My personal opinion is that it is right on the mark. Why? We know how hard it is for people to accept that they are a migraineur in some instances, so much so that there is literature on it. It took me about 2-3 years to accept it while I wasted my time thinking I was “decompensated” post VN. I know many of you here have been down the same road. Then there are the ones who think they have had labyrinthitis for 65 years (impossible of course). There’s a website devoted to this! Others think they have Meniere’s. Not their fault but misdiagnosed. Now it’s all Lyme disease. Next year it might be chronic syphillis.
The thing is, of course it is possible to be misdiagnosed with VM. It’s possible to be misdiagnosed with ANY disease. But we know the migraine stats. The affected population, especially among females is VERY HIGH. If you are dizzy and have had other peripheral and central causes ruled out, you are almost certainly a migraineur and that is the root cause. We also know that some people have very nasty cases of migraine that does not respond well to either lifestyle intervention or meds and sometimes not at all. Indeed Baloh says that if a chronic migraineur sees a reduction in their symptoms of 50% with treatment that that is a very good outcome. Unacceptable to most but an unfortunate fact at this point in time.
So you can see how difficult it can be for people to accept the above, especially with an incurable disease like migraine. Unfortunately, it also makes for highly fertile ground for woo and pseudo science to grow like a weed. It opens the door to junk science and absurd thinking, even some inventing a new diagnosis! I wouldn’t want to accept being dizzy either and I never have. And sure, if things aren’t improving I think we have to keep looking even if it’s for the rests of our lives just in case we are not some intractable case.

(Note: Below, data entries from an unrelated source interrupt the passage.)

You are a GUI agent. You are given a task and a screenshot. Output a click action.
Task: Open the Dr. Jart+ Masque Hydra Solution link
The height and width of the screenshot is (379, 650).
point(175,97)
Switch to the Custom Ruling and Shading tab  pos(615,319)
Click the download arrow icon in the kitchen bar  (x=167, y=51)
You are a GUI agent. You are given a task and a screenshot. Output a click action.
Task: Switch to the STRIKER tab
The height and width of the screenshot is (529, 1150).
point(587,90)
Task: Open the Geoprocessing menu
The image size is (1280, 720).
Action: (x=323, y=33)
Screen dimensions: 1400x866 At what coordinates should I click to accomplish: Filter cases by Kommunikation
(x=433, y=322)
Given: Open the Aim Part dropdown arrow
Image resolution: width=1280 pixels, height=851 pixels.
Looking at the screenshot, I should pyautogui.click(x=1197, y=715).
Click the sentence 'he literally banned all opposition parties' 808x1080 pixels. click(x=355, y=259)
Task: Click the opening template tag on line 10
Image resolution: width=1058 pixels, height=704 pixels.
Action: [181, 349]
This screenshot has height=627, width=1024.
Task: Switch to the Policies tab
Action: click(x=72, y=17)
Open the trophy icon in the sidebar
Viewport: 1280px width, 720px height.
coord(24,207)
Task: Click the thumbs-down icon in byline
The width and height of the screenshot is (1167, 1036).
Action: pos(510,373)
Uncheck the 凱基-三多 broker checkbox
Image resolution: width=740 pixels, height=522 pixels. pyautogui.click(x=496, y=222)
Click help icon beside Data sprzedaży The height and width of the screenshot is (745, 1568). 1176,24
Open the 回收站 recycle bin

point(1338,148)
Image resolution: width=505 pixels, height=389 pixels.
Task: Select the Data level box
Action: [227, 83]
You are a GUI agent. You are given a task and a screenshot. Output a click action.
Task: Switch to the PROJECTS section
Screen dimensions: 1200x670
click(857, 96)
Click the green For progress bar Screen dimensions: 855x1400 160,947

If you are a confirmed migraineur I think the first priority is to be certain you’ve done everything you know and with the help of a specialist to remove triggers. This is so important. This includes ruling out other illnesses which could be winding up your migraine brain – like Lyme, Rocky Mountain spotted fever, chicken pox, flu, celiac disease. common cold, whatever. For example, had you asked me this time last year when I felt really crappy again if I had sorted out all of my triggers I would have said a definite YES. I was back onto med trials again. I was totally incorrect! It turns out I had a very bad painkiller rebound thing going on PLUS a nasty trigger point on the upper left side of my neck that I had missed for years triggering all sorts of nasty stuff. Unbelievable to me now. Now that I’ve eliminated painkillers (supported by Silver) and fixed that trigger point, I’m a different person hanging out in the 90% range most of the time if I don’t eat junk or do something stupid.
So, what do you guys think? I’d love to hear your points of view.